Shiori:いいね~。自分のありのままを思い切って表に出してみたら、思いもよらなかった反応が返ってくることってあるよね。
じゃあそろそろ締めにも近づいてきたことだし、最後に言いたいことを一言ずつ!
Hibiki:結構いつも言ってることだけど、自分にも言い聞かせてるところでもあるけど、技術とかで評価するではなく、自分で表現することがその人にもすごい楽しいことだし、表現することは尊いことだし、観る人にとってもそのパッションを観れるのは本当に楽しいことだよっていうのが存在する場であり続けたい。
Taito:自分がミュージシャンじゃないながらもステージに立ってきた身としては、おもしろいものって受けとるだけじゃなくて、自分が参加して作るものだということを伝えたい。

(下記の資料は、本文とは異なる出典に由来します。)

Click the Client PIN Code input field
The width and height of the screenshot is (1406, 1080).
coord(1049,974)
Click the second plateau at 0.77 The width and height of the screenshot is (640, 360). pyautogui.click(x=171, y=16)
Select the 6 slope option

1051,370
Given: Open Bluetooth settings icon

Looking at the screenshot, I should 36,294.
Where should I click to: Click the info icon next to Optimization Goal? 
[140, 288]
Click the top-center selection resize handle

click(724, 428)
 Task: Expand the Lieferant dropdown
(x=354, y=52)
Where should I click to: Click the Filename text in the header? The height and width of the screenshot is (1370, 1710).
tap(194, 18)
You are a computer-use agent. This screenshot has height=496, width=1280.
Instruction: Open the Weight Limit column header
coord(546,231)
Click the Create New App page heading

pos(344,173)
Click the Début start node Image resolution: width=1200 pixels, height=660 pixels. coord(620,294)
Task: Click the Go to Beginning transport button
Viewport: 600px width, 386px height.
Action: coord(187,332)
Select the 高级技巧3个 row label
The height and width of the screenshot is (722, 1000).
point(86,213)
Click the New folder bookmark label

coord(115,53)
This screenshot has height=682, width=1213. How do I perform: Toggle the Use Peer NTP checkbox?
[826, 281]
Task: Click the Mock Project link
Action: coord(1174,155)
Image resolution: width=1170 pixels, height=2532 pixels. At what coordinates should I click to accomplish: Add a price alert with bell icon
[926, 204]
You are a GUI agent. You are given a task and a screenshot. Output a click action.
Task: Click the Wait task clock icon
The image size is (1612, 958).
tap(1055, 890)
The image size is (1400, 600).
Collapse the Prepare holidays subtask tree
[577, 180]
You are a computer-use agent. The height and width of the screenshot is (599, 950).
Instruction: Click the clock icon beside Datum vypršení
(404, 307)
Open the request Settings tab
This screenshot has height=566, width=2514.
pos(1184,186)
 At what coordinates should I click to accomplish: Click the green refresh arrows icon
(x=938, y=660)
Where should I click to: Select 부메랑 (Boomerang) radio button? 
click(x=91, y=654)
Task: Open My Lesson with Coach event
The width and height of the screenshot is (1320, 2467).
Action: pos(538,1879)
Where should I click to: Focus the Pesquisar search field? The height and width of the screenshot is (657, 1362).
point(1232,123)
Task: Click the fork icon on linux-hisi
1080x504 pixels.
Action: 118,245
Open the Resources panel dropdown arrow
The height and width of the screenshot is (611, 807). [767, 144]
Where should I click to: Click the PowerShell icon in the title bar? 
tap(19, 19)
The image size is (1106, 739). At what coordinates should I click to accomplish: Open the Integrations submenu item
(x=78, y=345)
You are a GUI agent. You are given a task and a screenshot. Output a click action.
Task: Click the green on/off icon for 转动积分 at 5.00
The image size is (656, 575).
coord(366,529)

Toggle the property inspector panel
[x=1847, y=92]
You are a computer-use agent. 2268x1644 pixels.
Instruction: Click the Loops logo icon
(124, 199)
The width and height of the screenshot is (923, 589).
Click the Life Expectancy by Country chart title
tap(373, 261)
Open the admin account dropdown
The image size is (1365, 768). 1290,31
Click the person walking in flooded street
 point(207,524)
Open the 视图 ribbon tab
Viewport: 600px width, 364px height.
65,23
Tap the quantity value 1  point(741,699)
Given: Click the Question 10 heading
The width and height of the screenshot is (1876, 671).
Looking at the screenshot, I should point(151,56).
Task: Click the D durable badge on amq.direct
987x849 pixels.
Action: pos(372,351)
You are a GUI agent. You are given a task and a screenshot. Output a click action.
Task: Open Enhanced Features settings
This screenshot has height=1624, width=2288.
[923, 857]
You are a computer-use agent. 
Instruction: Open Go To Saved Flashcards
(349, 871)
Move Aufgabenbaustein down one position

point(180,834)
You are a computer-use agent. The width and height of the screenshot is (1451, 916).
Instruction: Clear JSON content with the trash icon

たとえば、自分ともう一人誰かが、お互いに全く違う方法で何かを伝えようとしたとき、一見2人の伝えたいことは全然違うんだけど、その違いの中には必ずどこかすごく共感できる部分もある、受け身でいるだけじゃなくて自ら参加すればそういう体験が実感として感じられる。
これって人との向き合い方だったり、社会の向き合い方とも一緒で、「こんなに違うのに、あ、一緒なんだ」というところに気付けるのが、芸術だと思うし、yosemicでずっと伝えたいことかなと思ってる。
Kotaro:yosemicでやりたいことはもう実現されてて、あとはそれを続けていくだけやなって思ってる。それは今こういう場にShioriが参加してくれるみたいに、会ったことなかった、それこそ友達になれると思ってもみなかった人に出会えて友達になれたりとか。
こういう活動していく中で、自分が知らなかった自分に出会える場に、yosemicはもうなってるから、その場を維持し続けていきたいし、もっといろんな人にそのことを伝えていきたい。それを続けていきたいって思ってるかな。
Shiori:知らなかった yosemicの立ち上げ前の話とか想いを聞けて、なんだか今夜は良い夢が見れそうだよ!(笑) 次回はちょっとメンバーを変えて、具体的にどういう風にイベントやラジオを実現させていったのかを振り返っていこうと思います!
左上からNYにいるKotaroと日本にいるShiori、Hibiki、Taitoでお送りしました!(そして右下は、写真出演のShotaro、いつか出てくる…はず!